| The problem |
After finding the line with "Toggle the 启用光源 checkbox" in the entries below, retype exactly each line from there through the line with "You are a computer-use agent. Viewport: 1568px", including that final line.

--- Exercise data Enclosed Below ---

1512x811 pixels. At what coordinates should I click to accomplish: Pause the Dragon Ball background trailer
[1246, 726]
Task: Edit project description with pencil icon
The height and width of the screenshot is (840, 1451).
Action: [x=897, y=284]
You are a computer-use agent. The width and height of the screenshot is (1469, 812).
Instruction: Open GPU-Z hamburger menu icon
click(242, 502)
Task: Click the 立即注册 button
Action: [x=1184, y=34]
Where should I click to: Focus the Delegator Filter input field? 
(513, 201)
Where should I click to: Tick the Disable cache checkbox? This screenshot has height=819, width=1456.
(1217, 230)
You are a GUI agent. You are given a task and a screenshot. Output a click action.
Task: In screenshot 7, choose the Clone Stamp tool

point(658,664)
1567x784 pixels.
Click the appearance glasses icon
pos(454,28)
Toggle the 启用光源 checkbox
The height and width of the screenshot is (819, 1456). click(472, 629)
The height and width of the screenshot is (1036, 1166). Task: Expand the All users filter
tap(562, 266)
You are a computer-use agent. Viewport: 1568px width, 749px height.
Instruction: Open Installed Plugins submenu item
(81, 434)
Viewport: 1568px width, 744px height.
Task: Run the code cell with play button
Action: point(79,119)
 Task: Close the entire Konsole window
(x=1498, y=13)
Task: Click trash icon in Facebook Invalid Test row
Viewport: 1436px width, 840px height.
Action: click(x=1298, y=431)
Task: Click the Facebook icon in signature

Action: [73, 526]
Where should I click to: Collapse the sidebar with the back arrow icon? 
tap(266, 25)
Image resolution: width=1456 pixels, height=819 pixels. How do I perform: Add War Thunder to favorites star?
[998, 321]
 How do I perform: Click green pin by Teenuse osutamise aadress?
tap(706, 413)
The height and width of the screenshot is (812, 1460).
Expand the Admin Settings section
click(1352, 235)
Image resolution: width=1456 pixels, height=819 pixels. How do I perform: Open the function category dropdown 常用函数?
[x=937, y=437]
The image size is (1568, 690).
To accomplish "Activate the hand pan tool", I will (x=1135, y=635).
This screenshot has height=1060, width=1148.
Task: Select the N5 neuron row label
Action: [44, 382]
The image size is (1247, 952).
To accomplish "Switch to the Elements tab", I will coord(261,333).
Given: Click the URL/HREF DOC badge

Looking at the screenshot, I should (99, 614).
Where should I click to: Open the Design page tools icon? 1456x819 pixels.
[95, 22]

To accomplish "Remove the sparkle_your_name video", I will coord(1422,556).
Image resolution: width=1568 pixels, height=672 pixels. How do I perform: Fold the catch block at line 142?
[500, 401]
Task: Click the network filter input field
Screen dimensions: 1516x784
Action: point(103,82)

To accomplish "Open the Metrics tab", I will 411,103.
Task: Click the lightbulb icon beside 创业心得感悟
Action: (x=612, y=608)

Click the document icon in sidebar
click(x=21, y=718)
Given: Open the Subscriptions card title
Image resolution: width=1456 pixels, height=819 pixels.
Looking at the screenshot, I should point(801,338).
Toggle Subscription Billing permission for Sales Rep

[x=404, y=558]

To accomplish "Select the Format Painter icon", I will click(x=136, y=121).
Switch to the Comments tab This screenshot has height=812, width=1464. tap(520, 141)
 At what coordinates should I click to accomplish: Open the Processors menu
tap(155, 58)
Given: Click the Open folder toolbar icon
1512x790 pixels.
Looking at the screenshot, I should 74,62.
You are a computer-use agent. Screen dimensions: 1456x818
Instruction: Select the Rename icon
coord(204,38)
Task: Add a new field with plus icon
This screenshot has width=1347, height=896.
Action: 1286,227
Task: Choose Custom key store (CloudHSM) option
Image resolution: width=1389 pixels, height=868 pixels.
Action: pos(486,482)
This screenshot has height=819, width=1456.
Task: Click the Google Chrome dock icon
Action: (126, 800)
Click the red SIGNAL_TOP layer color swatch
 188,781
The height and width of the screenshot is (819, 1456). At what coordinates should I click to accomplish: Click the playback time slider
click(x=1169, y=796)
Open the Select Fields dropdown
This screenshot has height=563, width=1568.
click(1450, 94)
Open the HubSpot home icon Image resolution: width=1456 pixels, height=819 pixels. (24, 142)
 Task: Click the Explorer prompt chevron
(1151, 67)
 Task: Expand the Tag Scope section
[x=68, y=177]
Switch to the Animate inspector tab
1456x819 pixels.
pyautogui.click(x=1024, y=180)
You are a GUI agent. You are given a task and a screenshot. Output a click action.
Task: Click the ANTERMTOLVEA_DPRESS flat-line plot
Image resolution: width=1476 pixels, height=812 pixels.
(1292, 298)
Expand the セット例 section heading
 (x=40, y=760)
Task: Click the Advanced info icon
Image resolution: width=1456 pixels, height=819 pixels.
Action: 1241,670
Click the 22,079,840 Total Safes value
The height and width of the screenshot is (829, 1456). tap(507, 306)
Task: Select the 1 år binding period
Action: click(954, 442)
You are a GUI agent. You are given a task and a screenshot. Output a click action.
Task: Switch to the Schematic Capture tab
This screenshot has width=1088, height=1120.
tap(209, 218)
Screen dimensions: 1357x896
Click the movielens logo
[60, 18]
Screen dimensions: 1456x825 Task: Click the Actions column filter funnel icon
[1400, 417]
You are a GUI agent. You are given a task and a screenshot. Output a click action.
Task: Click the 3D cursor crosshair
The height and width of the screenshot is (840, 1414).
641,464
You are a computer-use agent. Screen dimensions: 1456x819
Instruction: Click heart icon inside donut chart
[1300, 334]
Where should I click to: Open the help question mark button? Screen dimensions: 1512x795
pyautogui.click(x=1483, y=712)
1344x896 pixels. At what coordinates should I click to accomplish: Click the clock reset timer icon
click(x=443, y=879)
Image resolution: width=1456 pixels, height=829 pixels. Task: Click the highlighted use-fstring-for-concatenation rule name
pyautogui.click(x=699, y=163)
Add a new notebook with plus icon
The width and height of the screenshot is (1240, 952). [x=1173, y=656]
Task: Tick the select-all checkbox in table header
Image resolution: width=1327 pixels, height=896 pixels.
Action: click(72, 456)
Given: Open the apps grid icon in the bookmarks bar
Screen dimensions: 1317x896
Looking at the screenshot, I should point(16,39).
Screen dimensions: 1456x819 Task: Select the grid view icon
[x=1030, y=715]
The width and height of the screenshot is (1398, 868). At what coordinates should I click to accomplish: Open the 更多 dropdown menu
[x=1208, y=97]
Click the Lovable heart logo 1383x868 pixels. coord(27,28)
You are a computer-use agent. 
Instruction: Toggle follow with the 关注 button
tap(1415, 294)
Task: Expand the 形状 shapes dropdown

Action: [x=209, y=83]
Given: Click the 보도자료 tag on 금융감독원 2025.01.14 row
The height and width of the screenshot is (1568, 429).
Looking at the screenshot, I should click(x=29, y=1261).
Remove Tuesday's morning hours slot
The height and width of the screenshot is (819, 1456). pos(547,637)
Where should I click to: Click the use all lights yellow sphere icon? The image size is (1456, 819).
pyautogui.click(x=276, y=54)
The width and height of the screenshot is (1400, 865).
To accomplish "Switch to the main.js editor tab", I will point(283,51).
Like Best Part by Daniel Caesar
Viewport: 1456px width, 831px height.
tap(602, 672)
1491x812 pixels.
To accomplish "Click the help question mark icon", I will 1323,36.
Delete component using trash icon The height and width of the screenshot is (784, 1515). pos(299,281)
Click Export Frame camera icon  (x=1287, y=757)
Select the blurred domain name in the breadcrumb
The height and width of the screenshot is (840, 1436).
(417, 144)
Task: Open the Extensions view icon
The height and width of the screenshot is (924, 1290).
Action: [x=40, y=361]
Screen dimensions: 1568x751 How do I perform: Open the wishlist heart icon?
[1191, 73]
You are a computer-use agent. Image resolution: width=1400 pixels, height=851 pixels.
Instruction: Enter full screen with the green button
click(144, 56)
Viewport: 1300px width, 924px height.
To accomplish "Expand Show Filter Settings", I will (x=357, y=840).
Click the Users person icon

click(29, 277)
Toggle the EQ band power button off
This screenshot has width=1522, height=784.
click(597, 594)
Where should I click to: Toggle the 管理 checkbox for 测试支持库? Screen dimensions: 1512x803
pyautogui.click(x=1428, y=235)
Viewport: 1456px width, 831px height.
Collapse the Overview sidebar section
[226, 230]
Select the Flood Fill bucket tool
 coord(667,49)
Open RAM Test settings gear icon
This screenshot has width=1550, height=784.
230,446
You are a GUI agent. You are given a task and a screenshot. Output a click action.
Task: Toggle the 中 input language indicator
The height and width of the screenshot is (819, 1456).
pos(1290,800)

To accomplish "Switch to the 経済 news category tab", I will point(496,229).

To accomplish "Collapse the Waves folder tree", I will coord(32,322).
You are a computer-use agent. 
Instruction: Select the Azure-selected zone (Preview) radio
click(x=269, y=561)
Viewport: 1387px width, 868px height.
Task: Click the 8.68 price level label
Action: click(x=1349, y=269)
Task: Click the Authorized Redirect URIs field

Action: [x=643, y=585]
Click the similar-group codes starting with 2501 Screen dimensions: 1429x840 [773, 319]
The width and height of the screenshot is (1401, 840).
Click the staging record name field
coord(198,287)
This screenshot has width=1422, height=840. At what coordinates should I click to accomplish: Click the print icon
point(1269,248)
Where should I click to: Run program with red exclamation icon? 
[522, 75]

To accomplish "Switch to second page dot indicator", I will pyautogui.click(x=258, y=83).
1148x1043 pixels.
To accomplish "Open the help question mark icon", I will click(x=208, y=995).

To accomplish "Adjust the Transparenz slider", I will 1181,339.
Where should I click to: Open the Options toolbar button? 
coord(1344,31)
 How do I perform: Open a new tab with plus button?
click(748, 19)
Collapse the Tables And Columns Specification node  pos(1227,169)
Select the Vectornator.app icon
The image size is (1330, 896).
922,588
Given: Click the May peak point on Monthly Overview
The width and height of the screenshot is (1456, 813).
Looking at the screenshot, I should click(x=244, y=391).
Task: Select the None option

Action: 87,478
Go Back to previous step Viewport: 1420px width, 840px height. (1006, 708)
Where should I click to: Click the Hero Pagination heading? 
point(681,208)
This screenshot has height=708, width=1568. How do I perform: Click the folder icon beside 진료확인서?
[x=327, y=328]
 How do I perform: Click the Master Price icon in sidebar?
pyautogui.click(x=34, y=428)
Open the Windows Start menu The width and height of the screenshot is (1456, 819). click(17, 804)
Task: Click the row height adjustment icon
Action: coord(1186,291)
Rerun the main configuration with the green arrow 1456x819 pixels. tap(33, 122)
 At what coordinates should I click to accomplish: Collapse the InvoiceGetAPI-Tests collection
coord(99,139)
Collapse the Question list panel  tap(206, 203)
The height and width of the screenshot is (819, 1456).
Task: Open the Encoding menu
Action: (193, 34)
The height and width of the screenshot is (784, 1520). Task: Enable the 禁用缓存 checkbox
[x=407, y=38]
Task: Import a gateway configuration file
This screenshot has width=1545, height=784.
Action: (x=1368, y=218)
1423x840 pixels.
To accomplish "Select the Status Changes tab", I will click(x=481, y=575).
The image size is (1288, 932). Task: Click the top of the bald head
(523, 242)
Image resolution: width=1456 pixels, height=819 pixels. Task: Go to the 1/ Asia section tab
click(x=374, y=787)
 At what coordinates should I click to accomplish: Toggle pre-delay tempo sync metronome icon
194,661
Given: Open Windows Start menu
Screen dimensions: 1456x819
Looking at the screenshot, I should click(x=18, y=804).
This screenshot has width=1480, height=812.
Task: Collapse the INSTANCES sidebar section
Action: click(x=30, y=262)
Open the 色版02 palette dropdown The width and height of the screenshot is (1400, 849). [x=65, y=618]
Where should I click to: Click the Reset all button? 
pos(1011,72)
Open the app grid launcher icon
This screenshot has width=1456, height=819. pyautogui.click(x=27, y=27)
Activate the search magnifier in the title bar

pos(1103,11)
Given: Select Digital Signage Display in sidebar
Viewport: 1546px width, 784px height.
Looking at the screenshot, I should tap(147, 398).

--- End of Enclosed Exercise data ---

| Exercise result |
Toggle the 启用光源 checkbox
The height and width of the screenshot is (819, 1456). click(472, 629)
The height and width of the screenshot is (1036, 1166). Task: Expand the All users filter
tap(562, 266)
You are a computer-use agent. Viewport: 1568px width, 749px height.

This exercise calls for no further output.